What small companies need to be aware of when landing a deal with a larger, well-known international customer.
“An agreement is being negotiated between a multinational company and a much smaller supplier of parts, specialty items, raw materials, or services. The challenge for the supplier is to protect itself in a relationship where its partner has overwhelming negotiating leverage.”
Editor;’s note this is part two of a three part series on negotiating a deal. Part one :Negotiating and Surviving the Business Deal of a Lifetime
An agreement is being negotiated between a multinational company and a much smaller supplier of parts, specialty items, raw materials, or services. The challenge for the supplier is to protect itself in a relationship where its partner has overwhelming negotiating leverage.
This imbalance in bargaining power is oftentimes clear at the outset with the larger party’s presenting the supplier with a standard form contract.
Understandably, large companies, which engage many suppliers, have a genuine interest in maintaining consistent contractual terms. Practically speaking, they simply cannot deal with having to manage multiple and diverse contract administration rules, termination provisions, applicable laws and forums, etc.
Consequently, they, normally, will take the lead in contract drafting and often provide the supplier a Master Supply or Service Agreement (with individual Statements of Work to follow) in PDF format, ready for signature.
But suppliers are not without recourse to try to make contract terms that favor the larger company less onerous.
Depending on how critical it is for the customer to secure the supplier’s goods or services, the supplier may have sufficient bargaining leverage to adapt the proposed agreement to its own legal requirements.
Under Master Agreements, it is normally the case that the responsibility for the quality, validity, accuracy, and timeliness of a performance rests entirely on the supplier.
To help mitigate the risks associated with undertaking this commitment, the supplier may want to advocate for a more collaborative relationship whereby the larger customer provides equipment, personnel and data to the supplier and that such contributions would be made in a timely manner.

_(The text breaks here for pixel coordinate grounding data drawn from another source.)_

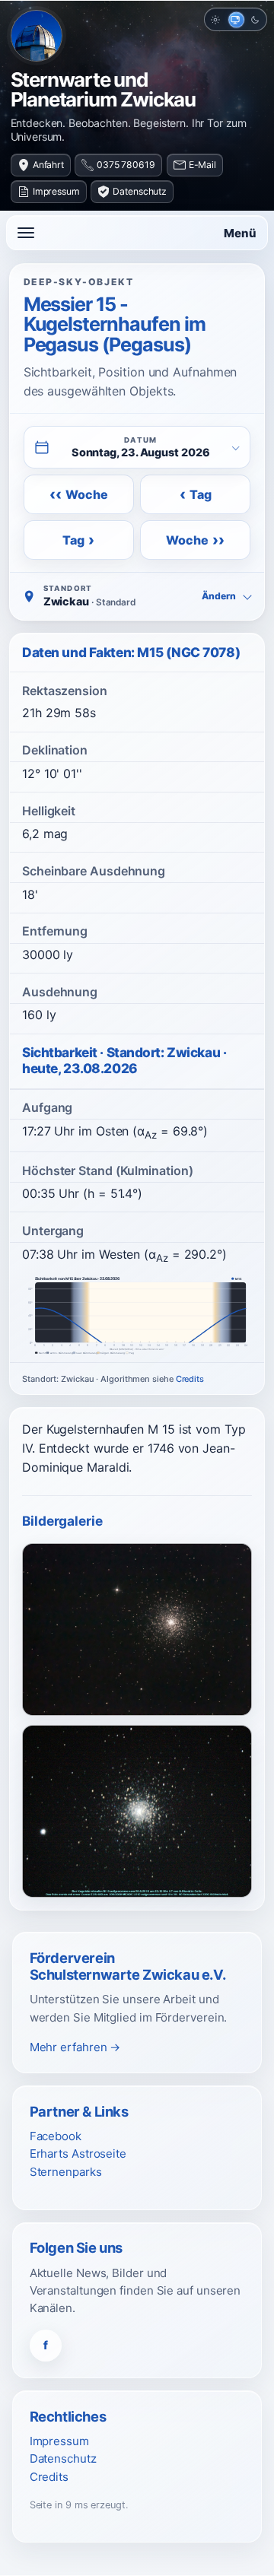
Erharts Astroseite (78, 2153)
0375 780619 (126, 164)
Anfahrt (48, 164)
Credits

Ordinarily, the customer will want to have the last word on the supplier’s personnel assigned to provide services under the contract, including the right to demand substitution.
In that case, the supplier should try to include language in its agreement that tries to limit the discretion of the customer to act arbitrarily, which could disrupt the supplier’s workforce management, and to ensure that demands for personnel changes are tempered by the standard of commercial reasonableness.
Finally, in a contract with a long-life cycle, a customer may, at some point, want to change the scope of the deliverables.
Such changes could impact, among other things, upon the amount of product or scale of services being supplied, deadlines for delivery, and pricing.
Implementing such “change orders”
Implementing such “change orders” could involve a substantial amount of planning, designing, research, and sourcing management on the part of the supplier, so the agreement with the larger customer should include a detailed change order provision that would lay out how changes in deliverables are requested, and the procedures that will govern how the supplier should address such change order requests.
For example, if implementing a change order requires the supplier to expend more than a minimal effort, the contract should include a provision that can help determine if the supplier should be entitled to extra compensation and the amount of that extra compensation.
Even if a change order provision is accepted by the customer, the parties may still end up disagreeing on the scope of the changes contemplated and their impact upon the price of deliverables and the terms of their delivery.
As such, the agreement should also include, as part of any change order procedure, a review and appeals process so that disputes that may arise concerning proposed changes in the commercial terms of the relationship can be resolved without requiring one party or the other to declare a breach of the agreement.
A similar review process should be set up for any disputes having to do with invoicing.